> _The request_
Take the records from the line containing "Where should I click to: Click the €6,164.00" through the line containing "(x=116, y=259)" and write them out again, switching "Israel" to "Japan" and keeping everything else the same.

——

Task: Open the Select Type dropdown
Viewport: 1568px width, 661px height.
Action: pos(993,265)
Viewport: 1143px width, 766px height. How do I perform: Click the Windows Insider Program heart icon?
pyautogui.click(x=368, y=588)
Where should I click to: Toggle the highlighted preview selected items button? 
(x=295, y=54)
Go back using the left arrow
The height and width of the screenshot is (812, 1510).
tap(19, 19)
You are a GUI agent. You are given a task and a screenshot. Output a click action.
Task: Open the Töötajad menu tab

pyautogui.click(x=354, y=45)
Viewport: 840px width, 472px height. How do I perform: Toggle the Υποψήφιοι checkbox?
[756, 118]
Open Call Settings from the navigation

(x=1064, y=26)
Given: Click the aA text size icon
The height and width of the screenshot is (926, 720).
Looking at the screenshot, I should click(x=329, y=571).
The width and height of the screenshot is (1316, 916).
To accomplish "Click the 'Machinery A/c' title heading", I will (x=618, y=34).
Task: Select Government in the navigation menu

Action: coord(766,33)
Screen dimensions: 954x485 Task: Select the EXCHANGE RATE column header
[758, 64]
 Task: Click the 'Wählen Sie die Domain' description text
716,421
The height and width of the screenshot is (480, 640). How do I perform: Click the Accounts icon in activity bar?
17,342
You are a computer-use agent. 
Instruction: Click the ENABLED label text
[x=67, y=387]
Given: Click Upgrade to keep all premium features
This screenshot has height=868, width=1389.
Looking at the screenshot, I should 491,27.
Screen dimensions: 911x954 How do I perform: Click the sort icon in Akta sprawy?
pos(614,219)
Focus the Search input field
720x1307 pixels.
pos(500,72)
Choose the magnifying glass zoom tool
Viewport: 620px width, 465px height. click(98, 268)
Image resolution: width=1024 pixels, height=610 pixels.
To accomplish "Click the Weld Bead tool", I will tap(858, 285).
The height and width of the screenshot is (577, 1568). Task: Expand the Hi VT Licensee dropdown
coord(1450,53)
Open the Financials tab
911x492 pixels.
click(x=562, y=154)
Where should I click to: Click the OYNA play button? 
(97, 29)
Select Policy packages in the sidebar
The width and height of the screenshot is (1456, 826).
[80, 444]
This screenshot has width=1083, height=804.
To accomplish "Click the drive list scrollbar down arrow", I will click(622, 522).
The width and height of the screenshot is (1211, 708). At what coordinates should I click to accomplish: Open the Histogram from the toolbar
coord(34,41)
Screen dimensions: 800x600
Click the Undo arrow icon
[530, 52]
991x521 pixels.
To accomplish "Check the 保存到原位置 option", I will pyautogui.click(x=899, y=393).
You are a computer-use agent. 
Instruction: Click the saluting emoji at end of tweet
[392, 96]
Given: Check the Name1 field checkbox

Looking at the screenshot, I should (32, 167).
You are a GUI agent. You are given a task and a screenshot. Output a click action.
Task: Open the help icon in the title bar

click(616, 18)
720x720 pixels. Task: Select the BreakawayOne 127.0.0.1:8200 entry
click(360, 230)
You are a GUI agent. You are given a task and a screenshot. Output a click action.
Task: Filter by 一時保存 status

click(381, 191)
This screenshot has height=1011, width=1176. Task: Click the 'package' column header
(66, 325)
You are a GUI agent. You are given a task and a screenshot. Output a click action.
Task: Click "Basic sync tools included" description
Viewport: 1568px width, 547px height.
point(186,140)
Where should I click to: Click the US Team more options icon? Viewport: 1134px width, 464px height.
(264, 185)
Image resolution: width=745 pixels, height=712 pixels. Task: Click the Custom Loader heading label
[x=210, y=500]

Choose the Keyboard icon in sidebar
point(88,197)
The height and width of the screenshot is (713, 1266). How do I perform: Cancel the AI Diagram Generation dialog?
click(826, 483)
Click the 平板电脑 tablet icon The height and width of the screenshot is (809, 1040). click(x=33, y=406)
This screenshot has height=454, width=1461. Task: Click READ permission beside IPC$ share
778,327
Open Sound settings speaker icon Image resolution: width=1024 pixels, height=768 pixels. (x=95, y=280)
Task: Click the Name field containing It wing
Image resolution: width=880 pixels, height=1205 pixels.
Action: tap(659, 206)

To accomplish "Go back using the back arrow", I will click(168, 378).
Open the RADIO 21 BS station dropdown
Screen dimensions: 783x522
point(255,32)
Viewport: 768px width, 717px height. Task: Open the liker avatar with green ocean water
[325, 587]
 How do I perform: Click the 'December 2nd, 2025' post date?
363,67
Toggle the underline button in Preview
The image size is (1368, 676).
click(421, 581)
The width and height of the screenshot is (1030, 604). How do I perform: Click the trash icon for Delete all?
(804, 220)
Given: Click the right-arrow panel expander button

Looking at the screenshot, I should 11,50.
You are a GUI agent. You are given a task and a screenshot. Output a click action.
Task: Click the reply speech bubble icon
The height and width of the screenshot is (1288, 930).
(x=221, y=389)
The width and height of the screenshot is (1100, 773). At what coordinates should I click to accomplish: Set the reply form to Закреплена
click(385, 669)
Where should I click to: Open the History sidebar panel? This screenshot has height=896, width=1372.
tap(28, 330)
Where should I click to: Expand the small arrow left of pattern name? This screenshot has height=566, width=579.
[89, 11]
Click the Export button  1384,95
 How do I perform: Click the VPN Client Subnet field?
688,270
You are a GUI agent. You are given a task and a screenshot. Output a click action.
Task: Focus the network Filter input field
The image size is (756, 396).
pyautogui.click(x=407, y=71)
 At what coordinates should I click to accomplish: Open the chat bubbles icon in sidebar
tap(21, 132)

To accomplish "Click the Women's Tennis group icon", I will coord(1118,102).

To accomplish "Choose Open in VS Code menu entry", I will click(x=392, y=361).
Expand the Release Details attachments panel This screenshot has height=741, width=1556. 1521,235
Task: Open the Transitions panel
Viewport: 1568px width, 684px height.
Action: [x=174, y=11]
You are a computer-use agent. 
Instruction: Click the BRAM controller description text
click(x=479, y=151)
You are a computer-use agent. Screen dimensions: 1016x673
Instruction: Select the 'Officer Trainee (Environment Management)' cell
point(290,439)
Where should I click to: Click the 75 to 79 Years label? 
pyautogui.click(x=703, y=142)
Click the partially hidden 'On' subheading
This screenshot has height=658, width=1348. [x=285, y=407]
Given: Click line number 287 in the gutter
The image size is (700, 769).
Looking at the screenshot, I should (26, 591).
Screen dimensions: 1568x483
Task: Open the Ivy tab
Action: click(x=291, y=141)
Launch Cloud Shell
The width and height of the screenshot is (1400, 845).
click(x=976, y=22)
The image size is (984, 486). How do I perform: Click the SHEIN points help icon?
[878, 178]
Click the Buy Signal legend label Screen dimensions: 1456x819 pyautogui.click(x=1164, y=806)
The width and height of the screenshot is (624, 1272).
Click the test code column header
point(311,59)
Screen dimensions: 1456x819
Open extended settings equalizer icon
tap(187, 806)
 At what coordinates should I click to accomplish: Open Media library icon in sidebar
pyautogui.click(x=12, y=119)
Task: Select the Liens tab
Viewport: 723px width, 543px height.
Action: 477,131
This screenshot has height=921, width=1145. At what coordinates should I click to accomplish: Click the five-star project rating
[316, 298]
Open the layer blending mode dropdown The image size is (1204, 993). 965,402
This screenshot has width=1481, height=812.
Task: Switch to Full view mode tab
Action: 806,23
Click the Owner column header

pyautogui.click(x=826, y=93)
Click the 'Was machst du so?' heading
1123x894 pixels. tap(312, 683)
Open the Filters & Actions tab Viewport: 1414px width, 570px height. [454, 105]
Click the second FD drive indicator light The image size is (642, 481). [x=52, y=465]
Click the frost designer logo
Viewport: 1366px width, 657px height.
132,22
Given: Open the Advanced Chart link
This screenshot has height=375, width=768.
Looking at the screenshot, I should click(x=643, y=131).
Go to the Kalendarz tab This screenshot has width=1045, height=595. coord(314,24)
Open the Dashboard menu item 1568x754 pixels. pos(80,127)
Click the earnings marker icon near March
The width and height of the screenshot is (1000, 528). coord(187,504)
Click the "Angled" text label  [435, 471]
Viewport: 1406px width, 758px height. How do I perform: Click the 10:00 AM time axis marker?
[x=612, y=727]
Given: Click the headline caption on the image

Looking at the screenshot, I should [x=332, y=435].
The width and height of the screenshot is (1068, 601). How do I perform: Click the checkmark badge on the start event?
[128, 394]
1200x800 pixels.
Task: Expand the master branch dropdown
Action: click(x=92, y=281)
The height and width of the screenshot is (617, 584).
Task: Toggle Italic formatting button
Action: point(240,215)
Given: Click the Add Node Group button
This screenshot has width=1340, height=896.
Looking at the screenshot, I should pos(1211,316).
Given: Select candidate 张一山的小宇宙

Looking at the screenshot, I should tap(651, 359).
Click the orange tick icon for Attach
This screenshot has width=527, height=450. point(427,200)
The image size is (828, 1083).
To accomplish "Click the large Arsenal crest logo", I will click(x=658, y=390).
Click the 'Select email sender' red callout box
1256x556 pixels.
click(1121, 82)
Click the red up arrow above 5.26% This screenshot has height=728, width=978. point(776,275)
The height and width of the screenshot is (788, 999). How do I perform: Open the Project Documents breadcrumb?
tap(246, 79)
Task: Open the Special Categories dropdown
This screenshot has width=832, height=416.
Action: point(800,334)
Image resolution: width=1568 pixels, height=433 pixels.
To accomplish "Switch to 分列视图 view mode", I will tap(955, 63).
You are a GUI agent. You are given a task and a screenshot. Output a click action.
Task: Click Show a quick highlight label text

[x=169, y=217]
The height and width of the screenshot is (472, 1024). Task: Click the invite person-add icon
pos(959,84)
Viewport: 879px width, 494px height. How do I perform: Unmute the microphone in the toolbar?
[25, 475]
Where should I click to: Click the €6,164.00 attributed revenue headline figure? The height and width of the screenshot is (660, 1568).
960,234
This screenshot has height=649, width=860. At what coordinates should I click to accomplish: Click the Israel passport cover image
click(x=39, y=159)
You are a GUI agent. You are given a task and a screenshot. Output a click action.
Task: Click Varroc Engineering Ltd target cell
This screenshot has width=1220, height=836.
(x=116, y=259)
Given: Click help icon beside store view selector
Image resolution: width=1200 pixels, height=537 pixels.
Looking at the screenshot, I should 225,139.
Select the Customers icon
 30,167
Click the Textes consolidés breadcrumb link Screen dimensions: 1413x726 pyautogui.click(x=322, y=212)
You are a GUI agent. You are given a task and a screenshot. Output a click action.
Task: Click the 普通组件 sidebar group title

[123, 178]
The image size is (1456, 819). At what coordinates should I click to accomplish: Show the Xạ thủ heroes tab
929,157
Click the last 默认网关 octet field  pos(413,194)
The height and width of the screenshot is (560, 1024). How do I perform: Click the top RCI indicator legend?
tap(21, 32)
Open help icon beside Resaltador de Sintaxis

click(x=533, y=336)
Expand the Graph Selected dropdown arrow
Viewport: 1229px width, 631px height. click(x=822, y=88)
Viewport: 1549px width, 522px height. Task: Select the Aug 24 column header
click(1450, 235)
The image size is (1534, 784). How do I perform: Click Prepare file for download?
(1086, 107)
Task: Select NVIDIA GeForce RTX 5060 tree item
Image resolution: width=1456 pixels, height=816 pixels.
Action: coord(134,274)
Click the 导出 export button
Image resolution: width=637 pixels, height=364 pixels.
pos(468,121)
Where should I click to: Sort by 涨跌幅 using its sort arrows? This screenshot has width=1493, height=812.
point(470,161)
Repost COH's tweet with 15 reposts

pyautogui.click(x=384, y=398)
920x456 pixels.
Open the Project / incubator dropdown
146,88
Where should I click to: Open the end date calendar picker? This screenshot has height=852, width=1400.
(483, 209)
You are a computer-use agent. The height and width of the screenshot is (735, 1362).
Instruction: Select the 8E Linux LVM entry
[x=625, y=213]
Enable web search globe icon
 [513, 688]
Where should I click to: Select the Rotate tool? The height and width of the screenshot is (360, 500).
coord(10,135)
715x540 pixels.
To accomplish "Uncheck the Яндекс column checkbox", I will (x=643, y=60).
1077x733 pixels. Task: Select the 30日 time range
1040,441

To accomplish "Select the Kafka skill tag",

——

> _Exercise answer_
Where should I click to: Click the €6,164.00 attributed revenue headline figure? The height and width of the screenshot is (660, 1568).
960,234
This screenshot has height=649, width=860. At what coordinates should I click to accomplish: Click the Japan passport cover image
click(x=39, y=159)
You are a GUI agent. You are given a task and a screenshot. Output a click action.
Task: Click Varroc Engineering Ltd target cell
This screenshot has width=1220, height=836.
(x=116, y=259)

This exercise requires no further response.